Tarefas –
a. Responda com base no texto sobre Kunkel e o interesse por Marx:
(i) Qual é o título do segundo livro de Kunkel e em que mês ele será lançado?
(ii) Para qual cidade Kunkel se mudou depois de cair em uma depressão profunda?
(iii) Quem fundou a Dissent?
b. Escreva a continuação do texto sobre Kunkel e o interesse renovado por Marx, começando logo depois da última frase.

Texto exibido –

_____

No próximo mês de março, Kunkel vai lançar seu segundo livro, Utopia or Bust. Apesar de não ser continuação de Indecisão, o livro vai de fato tentar explicar, ou ao menos explorar, o que representa o socialismo hoje, por meio de uma série de ensaios de pensadores de esquerda contemporâneos, como Fredric Jameson e David Harvey. Depois do sucesso de Indecisão – que conquistou um lugar nas listas de Best-sellers, foi traduzido para diversas línguas e se tornou atraente para Hollywood – Kunkel não se aproveitou de seu estrelato da mesma forma que, digamos, Jay McInerney. Pelo contrário. Depois de cair em uma depressão profunda, ele seguiu o exemplo do seu próprio personagem, mudando-se para Buenos Aires e se submergindo profundamente em teoria anticapitalista. Em um rascunho da introdução de seu novo livro, ele escreve “Para decepção de amigos que prefeririam ler minha ficção – bem como de meu agente literário, que preferiria vender – parece que eu virei um intelectual marxista público.”
De um modo estranho, no entanto, Kunkel não fugiu inteiramente do negócio. Seu novo livro surge num momento em que há um interesse renovado em Marx entre jovens autores, ativistas e estudiosos, que têm começado a identificar o capitalismo, frente à crise financeira, como um problema, e não mais como algo inevitável.
Seria simplista demais dizer que o marxismo voltou, porque ele de fato nunca foi embora. Nos EUA depois da queda do Muro de Berlim, entretanto, estava restrita ao departamento de inglês da universidade, tornando-se objeto de crítica ácida.
Então veio o crash econômico, o Occupy Wall Street, e o desastre ainda em curso da austeridade na Europa. “Na época do Occupy, principalmente, muita gente de todo tipo de esquerda, trabalhando em publicações grandes ou literárias, meio que se encontraram, começaram a conversar, e descobriram quem estava interessado em política de classe”, diz Sarah Leonard, a editora de 25 anos da Dissent, o jornal social-democrata fundado quase 60 anos atrás por Irving Howe. “Nós essencialmente achamos um política antiga que faz sentido hoje”.

_____

Material de origem –
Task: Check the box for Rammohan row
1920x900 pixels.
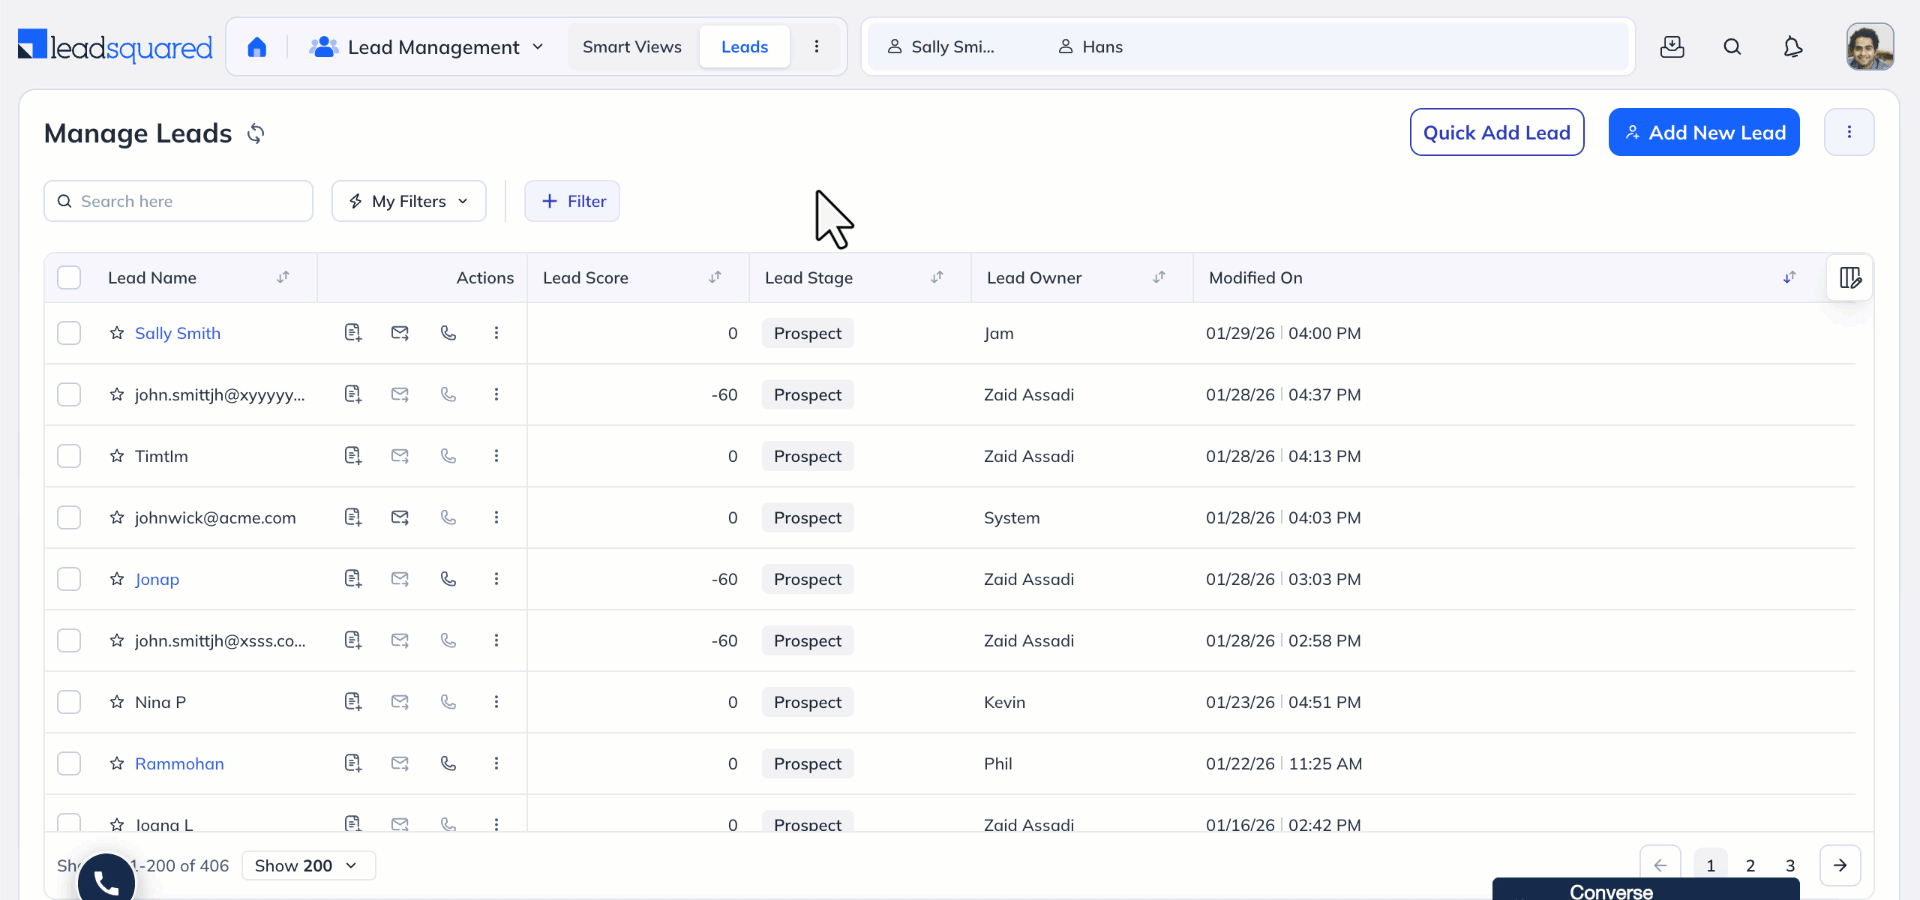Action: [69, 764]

_____

Respostas por tarefa –
a.
(i) O livro se chama Utopia or Bust e será lançado em março.
(ii) Kunkel se mudou para Buenos Aires.
(iii) A Dissent foi fundada por Irving Howe.

b.
Nos EUA, é claro, o marxismo se mantém como uma corrente intelectual, muito mais do que como movimento de massas. É claro, os millenials [outra forma de se referir à chamada Geração Y] são notoriamente progressistas; uma pesquisa muito debatida de 2011 descobriu que 49% das pessoas com idade entre 18 e 29 anos têm uma visão positiva sobre o socialismo, enquanto apenas 46% têm visão positiva sobre capitalismo. É difícil dizer o que isso significa exatamente – não se pode dizer que os jovens estão fazendo com que O Capital entre rapidamente na lista dos mais vendidos ou estejam construindo células comunistas. Ainda assim, há décadas que tantos pensadores jovens se envolveram tanto em imaginar uma ordem social que não seja governada pelos imperativos do mercado.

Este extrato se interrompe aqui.